## Exercise passage
Folds and Changes Shape On Its Own
Imagine a house that could fit in a backpack or a wall that could become a window with the flick of a switch.
Harvard researchers have designed a new type of foldable material that is versatile, tunable, and self-actuated. It can change size, volume, and shape; it can fold flat to withstand the weight of an elephant without breaking, and pop right back up to prepare for the next task.
The research was led by Katia Bertoldi, the John L. Loeb Associate Professor of the Natural Sciences at the John A. Paulson School of Engineering and Applied Sciences (SEAS); James Weaver, senior research scientist at the Wyss Institute for Biologically Inspired Engineering at Harvard University; and Chuck Hoberman of the Graduate School of Design. It is described in Nature Communications.
“We’ve designed a 3-D, thin-walled structure that can be used to make foldable and reprogrammable objects of arbitrary architecture, whose shape, volume, and stiffness can be dramatically altered and continuously tuned and controlled,” said Johannes T.B. Overvelde, a graduate student in Bertoldi’s lab and first author of the paper.
The structure is inspired by an origami technique called snapology, and is made from extruded cubes with 24 faces and 36 edges. Like origami, the cube can be folded along its edges to change shape. The team demonstrated, both theoretically and experimentally by a centimeter-scale prototype, that the cube can be deformed into many different shapes by folding certain edges, which act like hinges. The team embedded pneumatic actuators into the structure, which can be programmed to deform specific hinges, changing the cube’s shapes and size, and removing the need for external input.

## Data
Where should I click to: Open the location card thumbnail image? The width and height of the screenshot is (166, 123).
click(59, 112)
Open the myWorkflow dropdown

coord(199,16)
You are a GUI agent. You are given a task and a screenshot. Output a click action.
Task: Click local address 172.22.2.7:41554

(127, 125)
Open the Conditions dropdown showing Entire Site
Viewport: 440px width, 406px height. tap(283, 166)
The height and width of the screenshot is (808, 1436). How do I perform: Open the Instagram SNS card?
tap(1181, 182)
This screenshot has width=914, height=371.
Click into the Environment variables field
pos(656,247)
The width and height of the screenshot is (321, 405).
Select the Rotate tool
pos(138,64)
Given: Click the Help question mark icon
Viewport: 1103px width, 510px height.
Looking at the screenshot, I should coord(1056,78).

## Work request 1
List every person named in the passage about the foldable material.
## Work request 2
For each statement, say whether it agrees with the passage about the foldable material, and quote the words that decide it. (a) The structure is built from cubes that have 24 faces. (b) The team's prototype was built at the meter scale. (c) The research appears in Nature Communications.

## Result 1
Katia Bertoldi, James Weaver, Chuck Hoberman, Johannes T.B. Overvelde

## Result 2
(a) Yes: "made from extruded cubes with 24 faces and 36 edges"
(b) No: "a centimeter-scale prototype"
(c) Yes: "It is described in Nature Communications."